As bandeiras azuis geraram confusão em Singapura, mas Charlie Whiting, diretor de corrida da Fórmula 1, diz que não são necessárias alterações nas regras da bandeira azul.
A grande maioria dos pilotos levou, pelo menos, uma volta dos pilotos mais rápidos em Singapura, mas, por vezes, foi difícil os pilotos mais rápidos passarem à frente dos mais lentos, com Lewis Hamilton a ver Max Verstappen aproximar-se muito de si graças à complicação de dar uma volta a Romain Grosjean e Sergey Sirotkin e sendo alcançado por Max Verstappen.
Pouco depois foi a vez do outro piloto da Mercedes sentir dificuldades em ultrapassar um piloto mais lento, no caso Nico Hulkenberg, que tinha pneus novos. A FIA apenas mostra as bandeiras azuis quando um piloto está 1,2 segundos atrás do carro que quer passar, e Bottas disse pelo rádio que tal diferença era grande demais para uma pista como Singapura.
“O ano passado, foi um segundo, e tivemos discussões, e aumentamos para 1,2s.

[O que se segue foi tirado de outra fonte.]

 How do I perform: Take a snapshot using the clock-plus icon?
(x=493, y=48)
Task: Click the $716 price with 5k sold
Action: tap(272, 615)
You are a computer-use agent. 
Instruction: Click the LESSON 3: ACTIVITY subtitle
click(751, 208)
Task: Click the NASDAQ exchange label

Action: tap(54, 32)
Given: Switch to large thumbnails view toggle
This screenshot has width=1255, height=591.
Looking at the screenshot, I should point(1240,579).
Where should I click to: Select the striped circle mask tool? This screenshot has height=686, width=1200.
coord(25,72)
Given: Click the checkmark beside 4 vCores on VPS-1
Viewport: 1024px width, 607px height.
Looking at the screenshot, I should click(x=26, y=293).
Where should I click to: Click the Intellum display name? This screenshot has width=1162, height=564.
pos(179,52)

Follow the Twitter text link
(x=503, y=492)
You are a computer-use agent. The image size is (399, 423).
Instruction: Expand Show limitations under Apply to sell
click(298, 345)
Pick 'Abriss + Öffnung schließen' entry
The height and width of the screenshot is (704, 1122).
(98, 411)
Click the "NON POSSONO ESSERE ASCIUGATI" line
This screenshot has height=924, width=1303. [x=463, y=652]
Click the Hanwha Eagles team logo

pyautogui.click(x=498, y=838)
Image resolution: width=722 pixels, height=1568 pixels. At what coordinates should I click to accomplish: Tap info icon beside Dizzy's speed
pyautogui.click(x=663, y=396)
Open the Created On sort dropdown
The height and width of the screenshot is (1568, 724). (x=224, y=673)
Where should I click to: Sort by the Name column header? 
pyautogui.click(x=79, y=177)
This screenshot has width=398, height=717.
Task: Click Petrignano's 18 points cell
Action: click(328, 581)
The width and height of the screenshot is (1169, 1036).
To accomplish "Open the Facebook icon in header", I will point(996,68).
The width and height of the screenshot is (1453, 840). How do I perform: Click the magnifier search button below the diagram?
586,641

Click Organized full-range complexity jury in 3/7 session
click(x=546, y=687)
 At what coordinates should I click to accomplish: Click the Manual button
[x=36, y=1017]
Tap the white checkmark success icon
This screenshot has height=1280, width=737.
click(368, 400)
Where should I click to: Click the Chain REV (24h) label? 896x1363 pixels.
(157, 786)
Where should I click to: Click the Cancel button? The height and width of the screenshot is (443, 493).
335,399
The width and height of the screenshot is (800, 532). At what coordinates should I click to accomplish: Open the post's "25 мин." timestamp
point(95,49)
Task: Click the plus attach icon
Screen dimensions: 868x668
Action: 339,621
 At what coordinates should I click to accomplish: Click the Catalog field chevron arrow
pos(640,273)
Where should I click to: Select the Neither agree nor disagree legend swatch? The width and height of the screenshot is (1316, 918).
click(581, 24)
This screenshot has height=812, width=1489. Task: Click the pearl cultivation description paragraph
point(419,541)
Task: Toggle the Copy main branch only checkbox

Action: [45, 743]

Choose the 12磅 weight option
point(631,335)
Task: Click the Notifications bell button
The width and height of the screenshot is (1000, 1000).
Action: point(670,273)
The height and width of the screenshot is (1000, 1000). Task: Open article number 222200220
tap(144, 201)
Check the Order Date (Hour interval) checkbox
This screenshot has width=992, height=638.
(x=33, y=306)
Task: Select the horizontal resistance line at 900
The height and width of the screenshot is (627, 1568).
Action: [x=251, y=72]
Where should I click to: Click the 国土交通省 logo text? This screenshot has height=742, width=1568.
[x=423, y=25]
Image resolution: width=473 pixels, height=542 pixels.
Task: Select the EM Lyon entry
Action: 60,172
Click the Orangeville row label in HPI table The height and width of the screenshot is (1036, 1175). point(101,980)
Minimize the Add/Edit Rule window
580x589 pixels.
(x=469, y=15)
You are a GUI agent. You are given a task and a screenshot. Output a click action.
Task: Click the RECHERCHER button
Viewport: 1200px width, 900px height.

Não acho que deva ser mais do que isso, porque então entras numa situação em que um piloto tem que recuar e perder muito mais tempo do que realmente deveria para deixar o outro carro passar, se ele tem que fazer isso na primeira oportunidade. Se dissermos que, quando ele estiver 1,4s ou 1,6s atrás, tem que se mover para a direita, recuar e perder muito tempo… não queremos que isso aconteça porque não é justo”, disse Whiting ao Autosport britânico.